Nordwestdeutsche Philharmonie | Erich Polz | Edoardo Zosi (Violine)

Ottorino Respighi (1879–1936) | Concerto gregoriano für Violine und Orchester
Johannes Brahms (1833–1897) | Klavierquartett g-moll op. 25 (für Orchester gesetzt von Arnold Schönberg)

Ottorino Respighi wird aufgrund seiner konservativen kompositorischen Grundhaltung gerne belächelt. Dabei gibt es im OEuvre des Italieners viel Wunderbares zu entdecken. So das „Concerto gregoriano“, ein auf gregorianischen Melodien beruhendes Violinkonzert, das bedingungslos der romantischen Musik verpflichtet ist. Es ist ein Werk von starkem exotischem Reiz.

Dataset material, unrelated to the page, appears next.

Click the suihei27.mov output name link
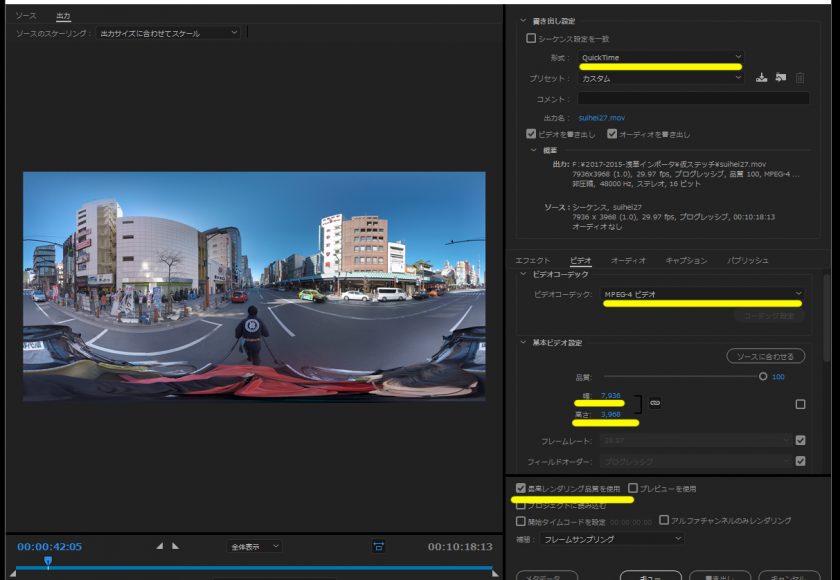 coord(602,118)
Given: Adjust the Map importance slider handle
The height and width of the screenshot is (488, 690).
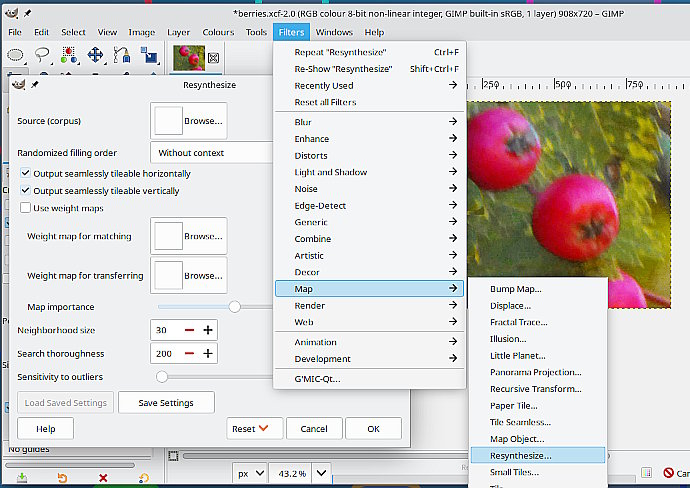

Zum 100. Geburtstag von Johannes Brahms vertrat Arnold Schönberg die These, das Zwölftonprinzip sei nichts anderes als eine Fortentwicklung des Brahms’schen Musikdenkens. Aus dieser Begeisterung für den Norddeutschen heraus entstand 1937 eine Orchesterfassung des g-moll-Klavierquartetts, die Brahms im ersten Satz als Meister der von Schönberg so bewunderten „entwickelnden Variation“ zeigt.